Historical population
| Census | Pop. | Note | %± |
| 1860 | 120 |  | — |
| 1870 | 127 |  | 5.8% |
| 1880 | 87 |  | −31.5% |
| 1910 | 292 |  | — |
| 1920 | 381 |  | 30.5% |
| 1930 | 405 |  | 6.3% |
| 1940 | 507 |  | 25.2% |
| 1950 | 544 |  | 7.3% |
| 1960 | 361 |  | −33.6% |
| 1970 | 288 |  | −20.2% |
| 1980 | 329 |  | 14.2% |
| 1990 | 233 |  | −29.2% |
| 2000 | 170 |  | −27.0% |
| 2010 | 158 |  | −7.1% |
| 2020 | 179 |  | 13.3% |
| 2021 (est.) | 182 | Increase | 1.7% |
U.S. Decennial Census

===2010 census===
As of the census of 2010, there were 158 people, 67 households, and 47 families living in the town. The population density was 272.4 PD/sqmi. There were 82 housing units at an average density of 141.4 /sqmi. The racial makeup of the town was 98.1% White and 1.9% from two or more races. Hispanic or Latino of any race were 2.5% of the population.

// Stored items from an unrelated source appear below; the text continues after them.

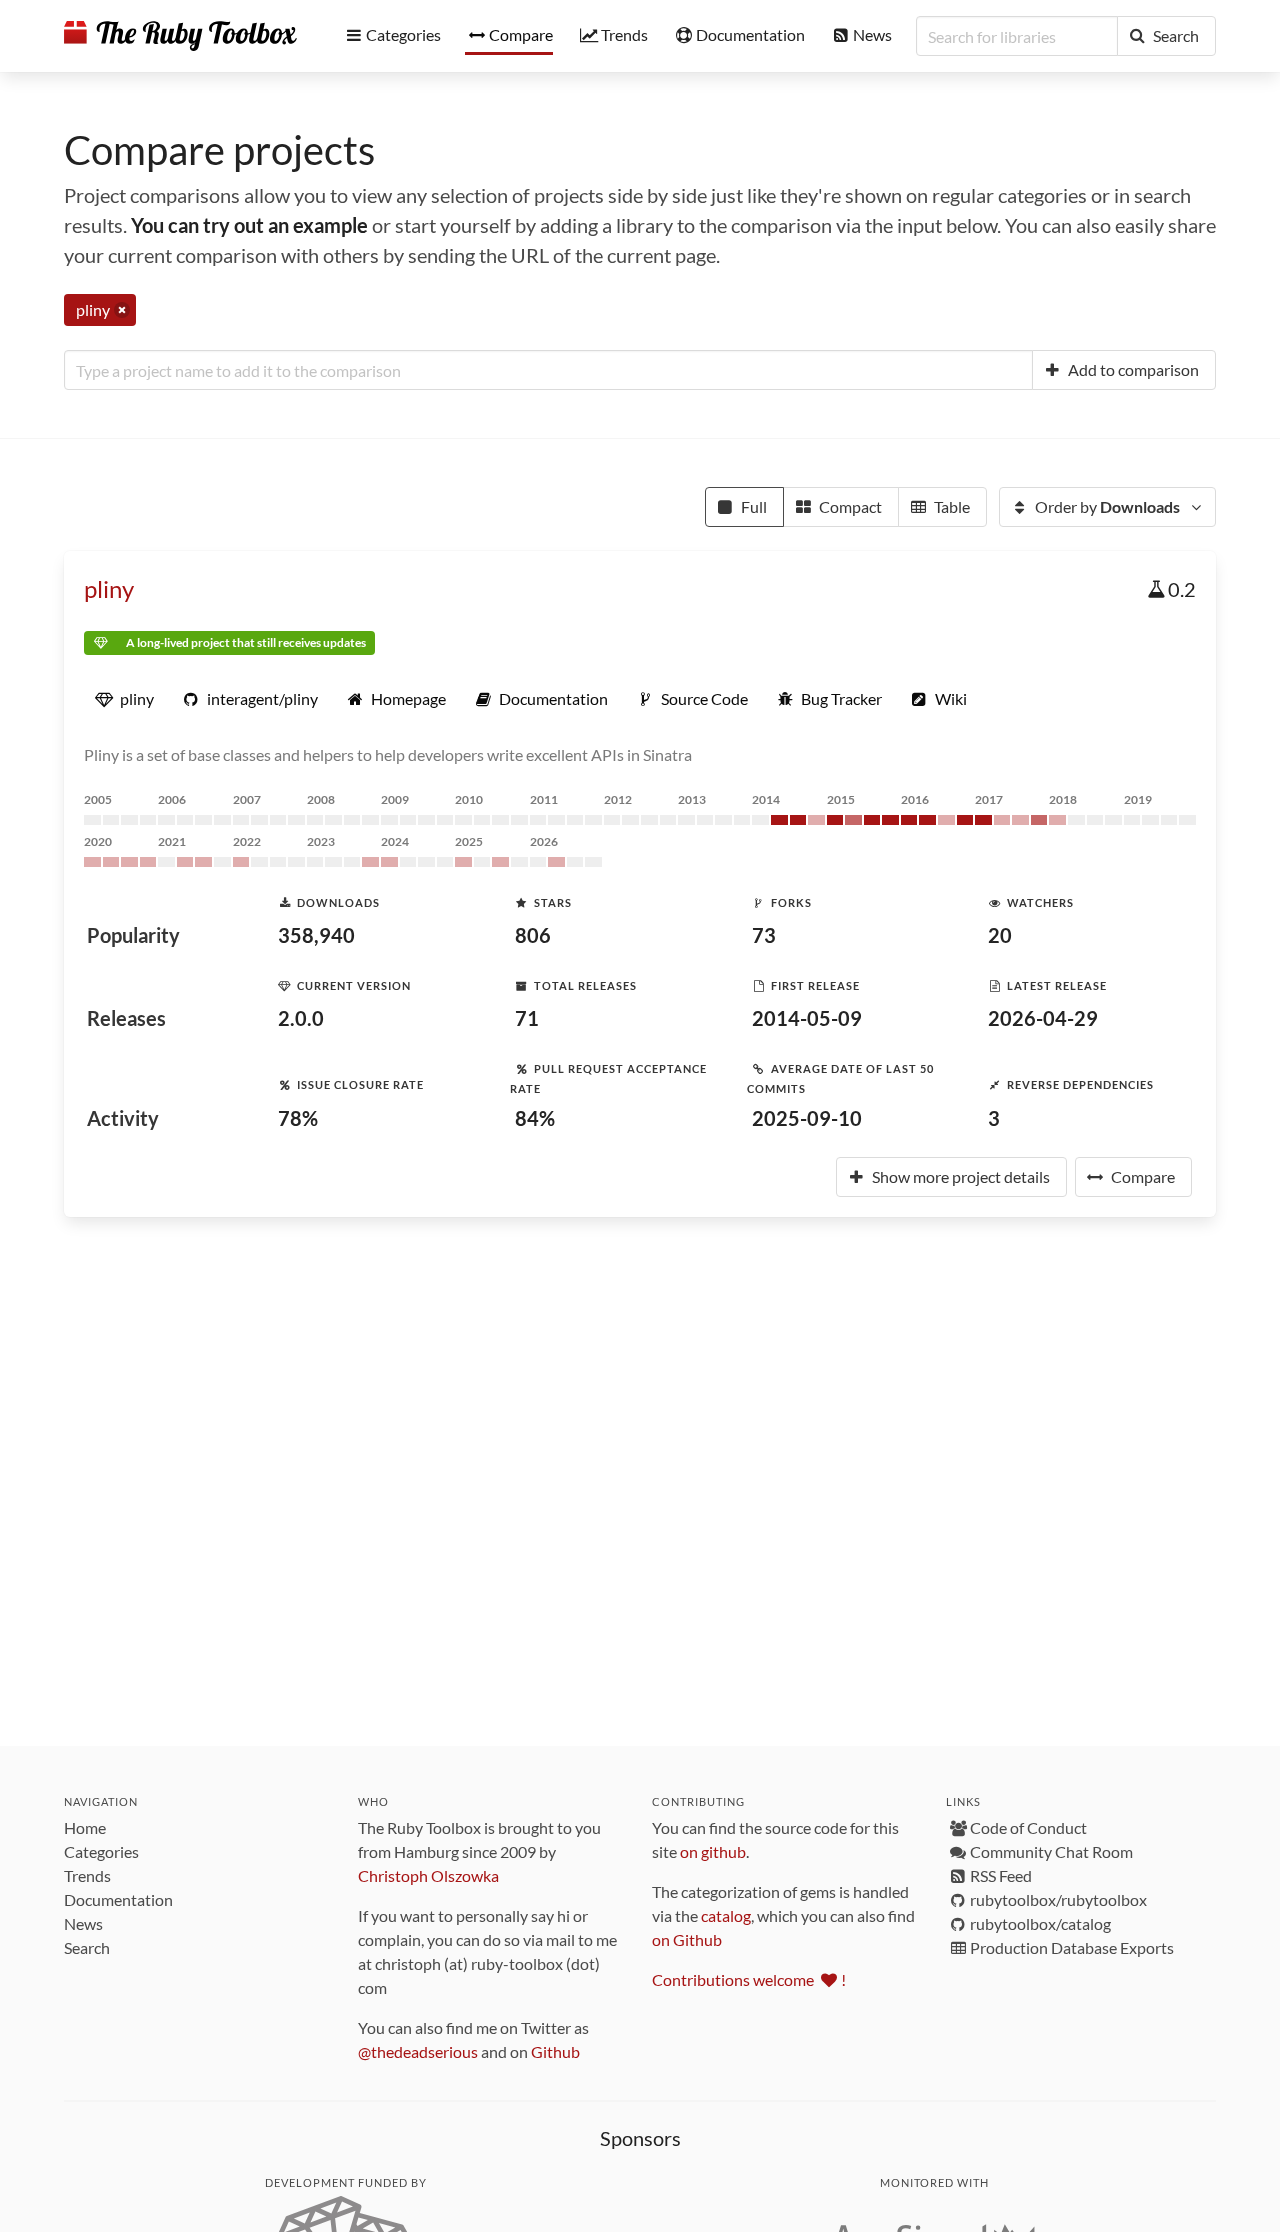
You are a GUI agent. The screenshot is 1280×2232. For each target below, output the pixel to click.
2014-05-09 (807, 1018)
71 (527, 1018)
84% (535, 1118)
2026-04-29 (1043, 1018)
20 (1000, 935)
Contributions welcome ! (749, 1979)
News (83, 1923)
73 (764, 935)
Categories (101, 1851)
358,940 (316, 935)
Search (87, 1947)
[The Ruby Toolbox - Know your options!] (180, 36)
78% (298, 1118)
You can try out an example (249, 225)
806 (533, 935)
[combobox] (548, 370)
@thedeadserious (418, 2051)
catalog (726, 1915)
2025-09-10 (807, 1118)
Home (85, 1827)
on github (713, 1851)
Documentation (118, 1899)
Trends (87, 1875)
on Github (687, 1939)
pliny (109, 588)
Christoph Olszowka (428, 1875)
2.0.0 (301, 1018)
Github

There were 67 households, of which 26.9% had children under the age of 18 living with them, 52.2% were married couples living together, 10.4% had a female householder with no husband present, 7.5% had a male householder with no wife present, and 29.9% were non-families. 26.9% of all households were made up of individuals, and 10.5% had someone living alone who was 65 years of age or older. The average household size was 2.36 and the average family size was 2.83.

The median age in the town was 42 years. 19.6% of residents were under the age of 18; 7% were between the ages of 18 and 24; 28.5% were from 25 to 44; 30.4% were from 45 to 64; and 14.6% were 65 years of age or older. The gender makeup of the town was 48.1% male and 51.9% female.

===2000 census===
As of the census of 2000, there were 170 people, 76 households, and 48 families living in the town. The population density was 296.2 inhabitants per square mile (115.2/km^{2}). There were 93 housing units at an average density of 162.0 per square mile (63.0/km^{2}). The racial makeup of the town was 99.41% White, and 0.59% from two or more races.

There were 76 households, out of which 22.4% had children under the age of 18 living with them, 53.9% were married couples living together, 5.3% had a female householder with no husband present, and 36.8% were non-families. 32.9% of all households were made up of individuals, and 25.0% had someone living alone who was 65 years of age or older. The average household size was 2.24 and the average family size was 2.83.

In the town, the population was spread out, with 19.4% under the age of 18, 7.6% from 18 to 24, 32.9% from 25 to 44, 20.0% from 45 to 64, and 20.0% who were 65 years of age or older. The median age was 41 years. For every 100 females, there were 97.7 males. For every 100 females age 18 and over, there were 90.3 males.

The median income for a household in the town was $28,750, and the median income for a family was $35,417. Males had a median income of $24,750 versus $23,750 for females. The per capita income for the town was $14,490. About 10.2% of families and 15.0% of the population were below the poverty line, including 26.3% of those under the age of eighteen and none of those 65 or over.

==Infrastructure==
===Sewage issues===
In February 2026, Governor Patrick Morrisey announced a 2 million dollar grant to partially replace Worthington's sewer system , which had been causing raw sewage to back up into residents' homes since 2025.

In April 2026, street journalist Michael Bowman was arrested for obstruction by the Marion County Sheriff's Office, while attempting to report on Worthington's sewage issues and the impact on its residents. The charges were later dropped.